Set down only the lines from the one containing "You are a GUI" through the final line of the entries below, exactly as they stand, with no pictures.

Record extracts START

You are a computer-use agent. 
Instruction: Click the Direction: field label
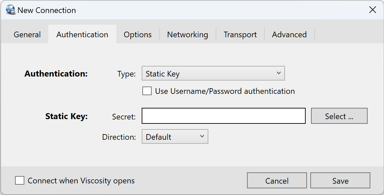pos(119,137)
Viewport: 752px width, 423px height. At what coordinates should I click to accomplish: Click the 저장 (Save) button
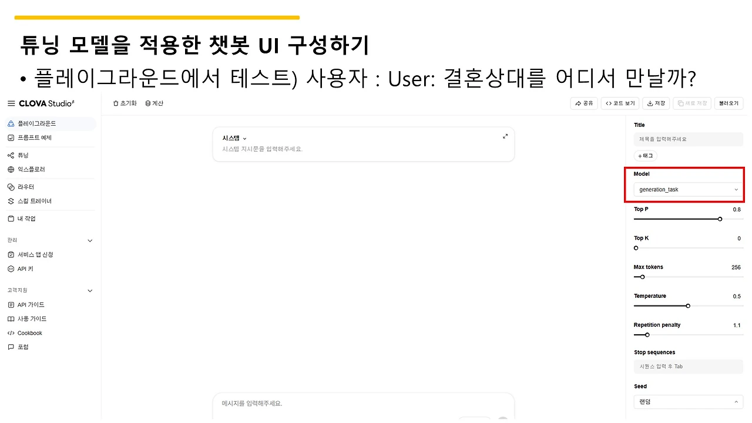(656, 103)
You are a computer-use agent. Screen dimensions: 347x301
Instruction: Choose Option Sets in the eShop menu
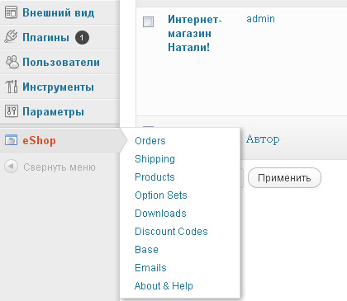[161, 195]
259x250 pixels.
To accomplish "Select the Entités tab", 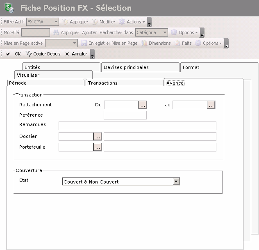I will coord(32,67).

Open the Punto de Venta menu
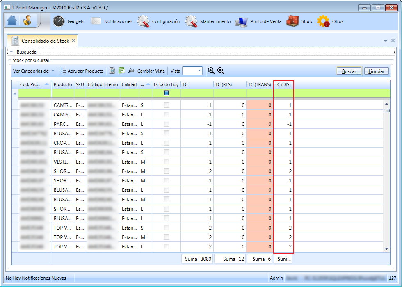coord(258,21)
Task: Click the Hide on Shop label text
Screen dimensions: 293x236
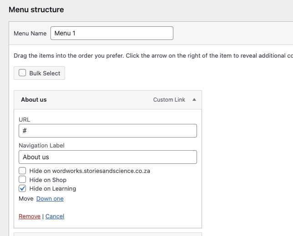Action: [48, 180]
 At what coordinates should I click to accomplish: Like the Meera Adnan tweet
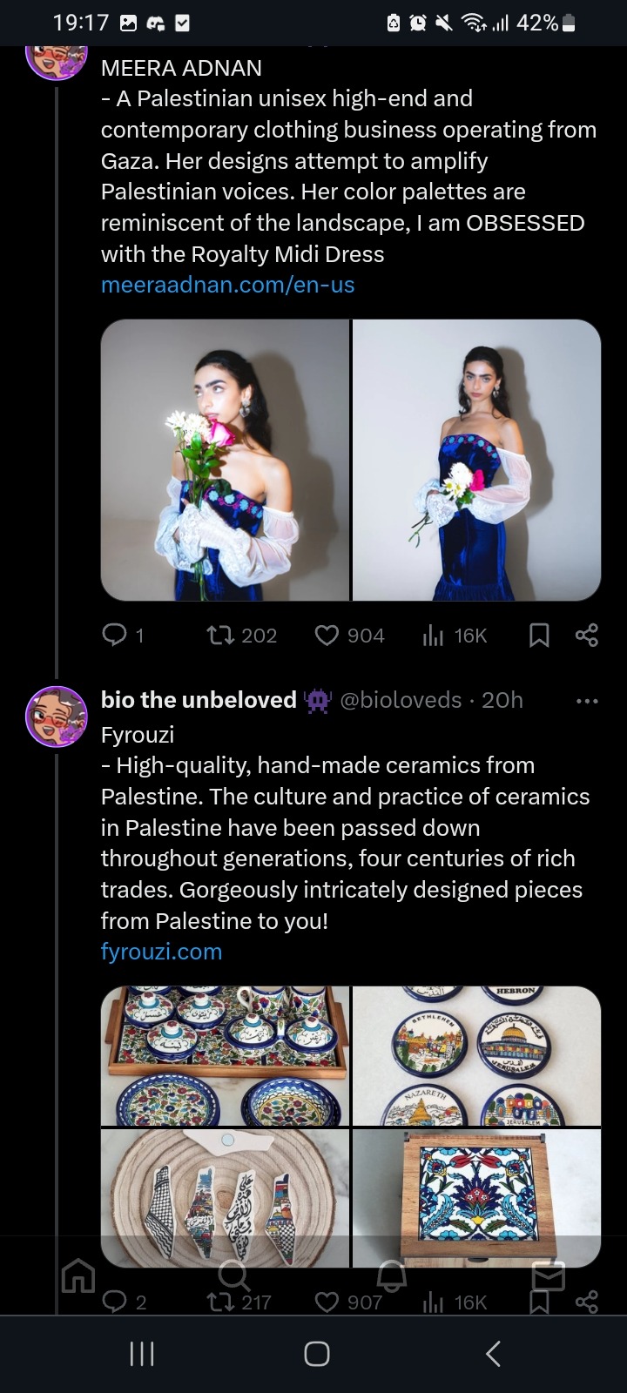327,636
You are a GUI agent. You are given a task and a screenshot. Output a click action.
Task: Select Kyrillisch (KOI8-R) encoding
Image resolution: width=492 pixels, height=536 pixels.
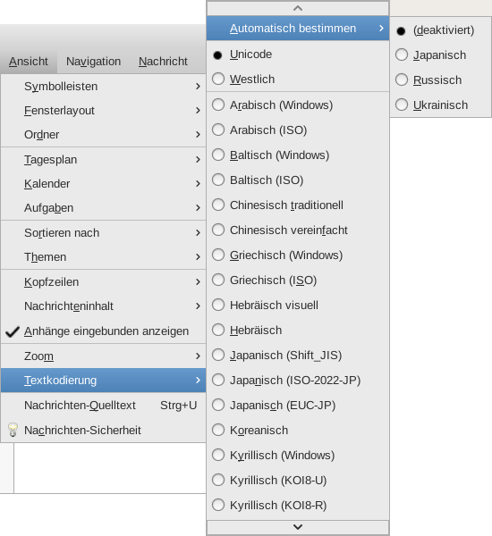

Record extracts END

Answer to the problem ->
You are a GUI agent. You are given a task and a screenshot. Output a click action.
Task: Select Kyrillisch (KOI8-R) encoding
Image resolution: width=492 pixels, height=536 pixels.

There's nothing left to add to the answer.